● **Consignes**:
**a.** Résumez en deux phrases le texte sur la nature et la morale.
**b.** Répondez brièvement aux questions suivantes à partir du texte sur la nature et la morale.
(i) Que sert seulement à désigner le mot « nature » lorsqu'on dit d'une conduite louable qu'elle n'est pas naturelle chez une personne ?
(ii) Quelle expression véhicule le sentiment de réprobation le plus intense en rapport avec l'idée de nature ?
(iii) Que signifie « descensus Averni » selon la note du traducteur ?

● **Texte à lire**:

========================================================================

Parfois aussi, dans les cas où le terme d’affectation serait impropre, parce que la conduite ou l’attitude dont on parle sont réellement dignes d’éloges, les gens disent pour dénigrer la personne concernée qu’une telle conduite ou attitude ne lui sont pas naturelles, et font des comparaisons peu flatteuses entre cette personne et une autre, chez qui elles le sont. Ils veulent dire par là que ce qui semble excellent chez l’une est l’effet d’une surexcitation temporaire, ou d’une grande victoire sur elle-même, tandis que chez l’autre c’est le résultat à attendre de son caractère habituel. Il n’y pas lieu de condamner cette façon de s’exprimer, puisqu’ici le mot « nature » sert seulement à désigner la disposition ordinaire de la personne, et que si elle est louée, ce n’est pas pour être naturelle, mais pour être naturellement bonne.

La conformité avec la nature n’a absolument rien à voir avec le bien et le mal. Il n’est jamais pertinent d’introduire cette idée dans quelque discussion éthique que ce soit, sauf occasionnellement et partiellement, quand il s’agit de degrés de culpabilité. Pour illustrer ce point, considérons l’expression « contre-nature », qui véhicule le sentiment de réprobation le plus intense en rapport avec l’idée de nature. Le fait qu’une chose soit contre-nature, dans tous les sens précis qu’on puisse donner à ce terme, ne prouve pas qu’elle soit blâmable, puisque les actions les plus criminelles ne sont pas plus contraires à la nature d’un être tel que l’homme que la plupart des vertus. L’acquisition de la vertu a été considérée de tout temps comme une entreprise pénible et difficile, tandis que le descensus Averni (Footnote: Descensus Averni : descente aux enfers. (NdT)) est au contraire d’une facilité proverbiale, car il est certain que la plupart des gens doivent surmonter plus d’inclinations naturelles pour atteindre des sommets de vertu que pour passer toutes les bornes du vice. Mais si on a décidé, sur d’autres bases, qu’une action, ou une inclination, est blâmable, le fait qu’elle soit contre-nature, c’est-à-dire contraire à quelque sentiment fort habituellement présent chez les êtres humains, peut constituer une circonstance aggravante car, en surmontant cette répugnance, le mauvais penchant, quel qu’il soit, prouve qu’il est à la fois puissant et profondément enraciné. Bien sûr, cette présomption n’a pas lieu d’être si l’individu n’a jamais ressenti cette répugnance et, par conséquent, il ne convient pas de faire valoir cet argument à moins que le sentiment violé par l’acte soit non seulement justifiable et raisonnable, mais que le fait d’en être dépourvu soit aussi à blâmer.

========================================================================

● **Extrait du listing**:
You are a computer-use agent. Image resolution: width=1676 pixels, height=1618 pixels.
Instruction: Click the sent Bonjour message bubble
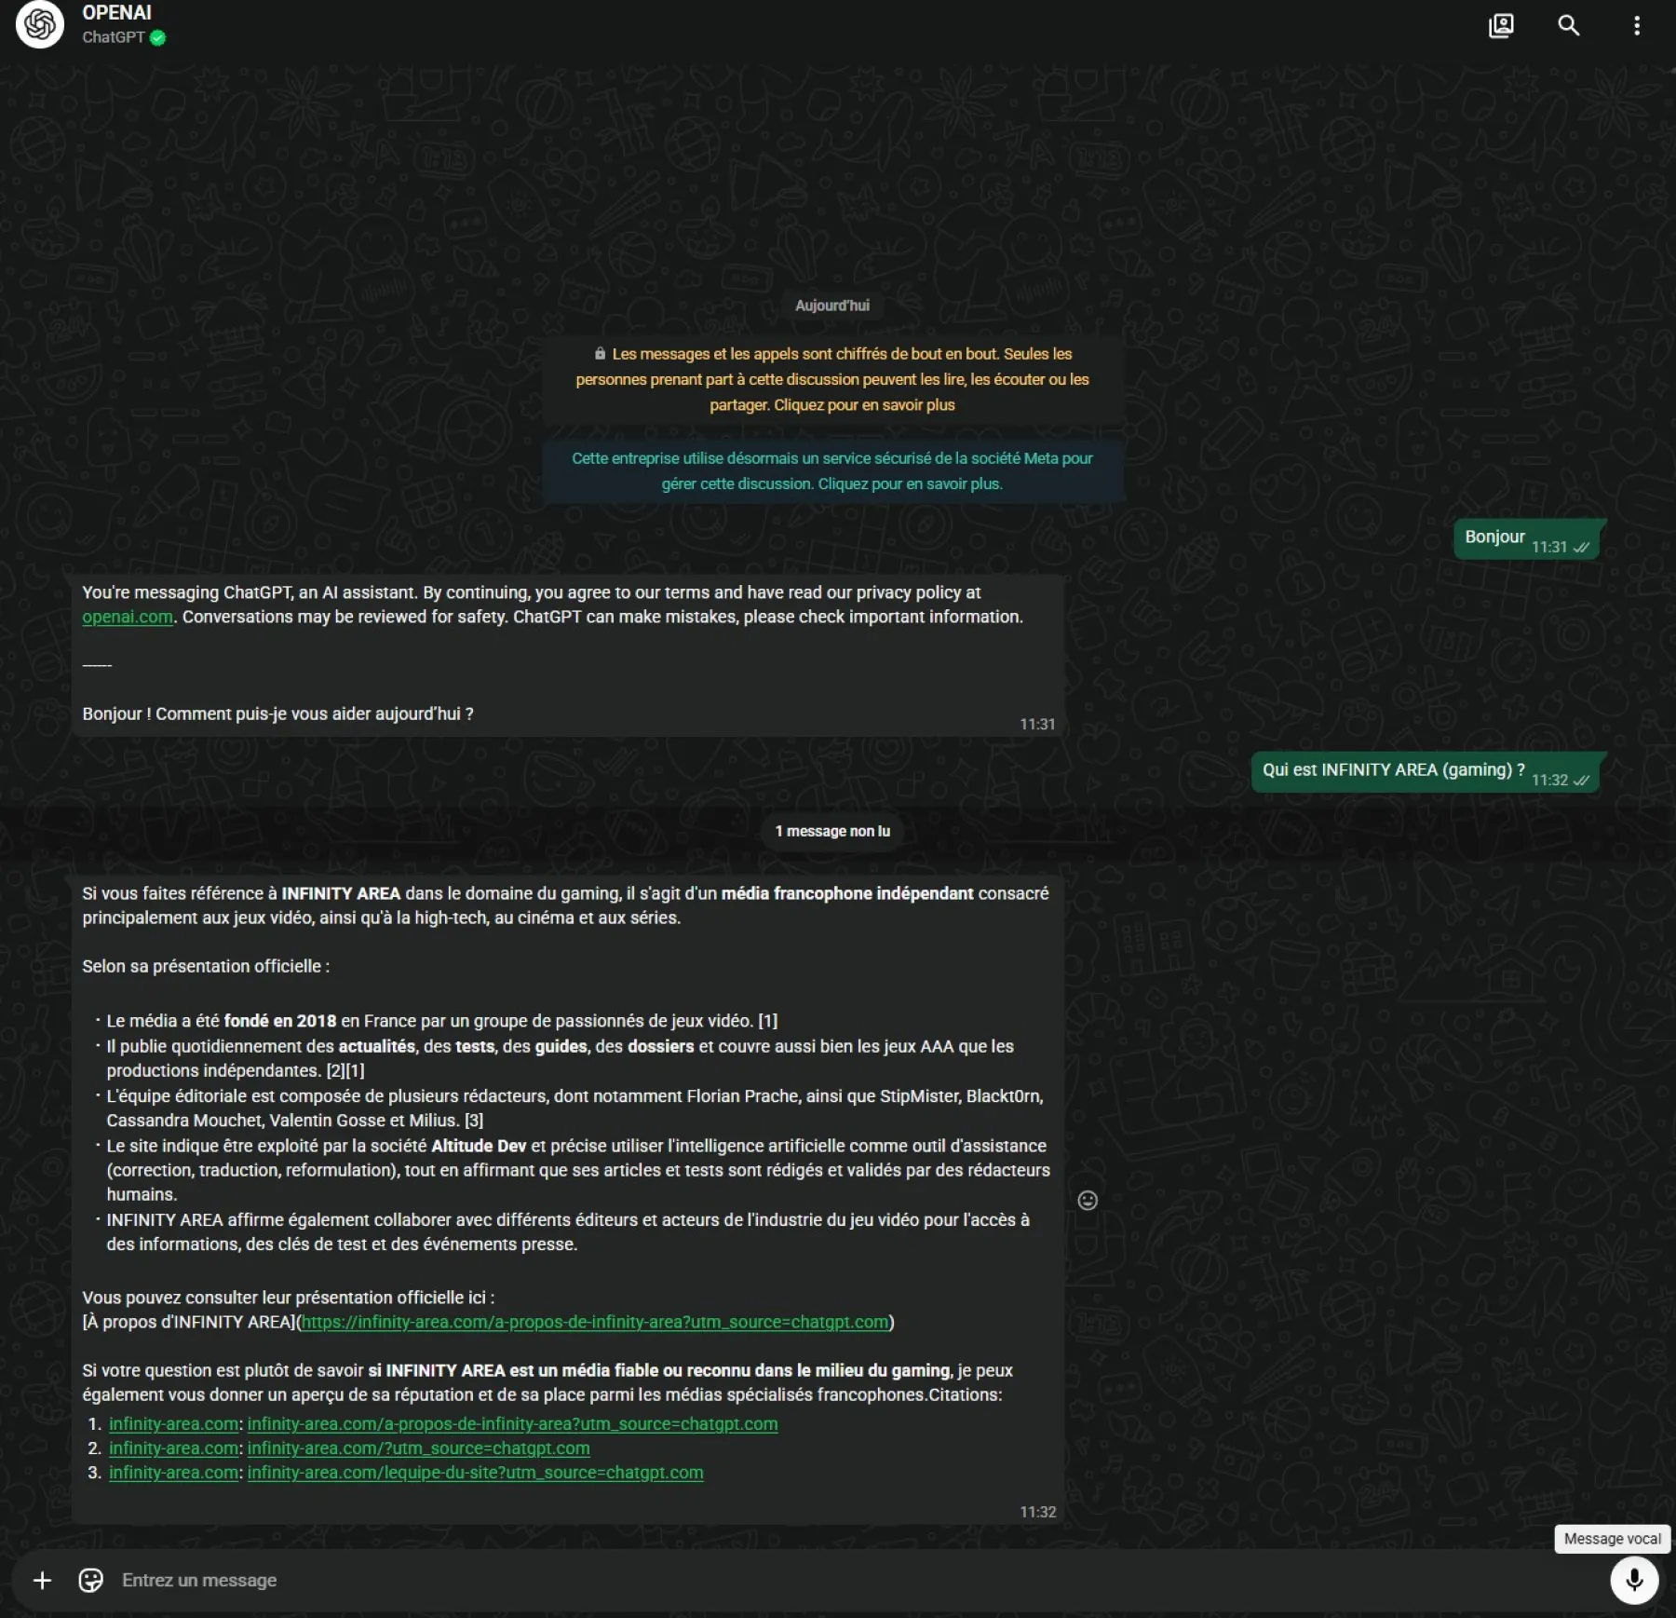click(x=1526, y=539)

========================================================================

● **Corrigé**:
**a.** La conformité avec la nature n'a rien à voir avec le bien et le mal, et qu'une chose soit contre-nature ne prouve pas qu'elle soit blâmable, puisque les actions les plus criminelles ne sont pas plus contraires à la nature de l'homme que la plupart des vertus. Toutefois, si une action a été jugée blâmable sur d'autres bases, son caractère contre-nature peut constituer une circonstance aggravante, car le mauvais penchant prouve alors qu'il est puissant et profondément enraciné.

**b.**
(i) La disposition ordinaire de la personne.
(ii) L'expression « contre-nature ».
(iii) La descente aux enfers.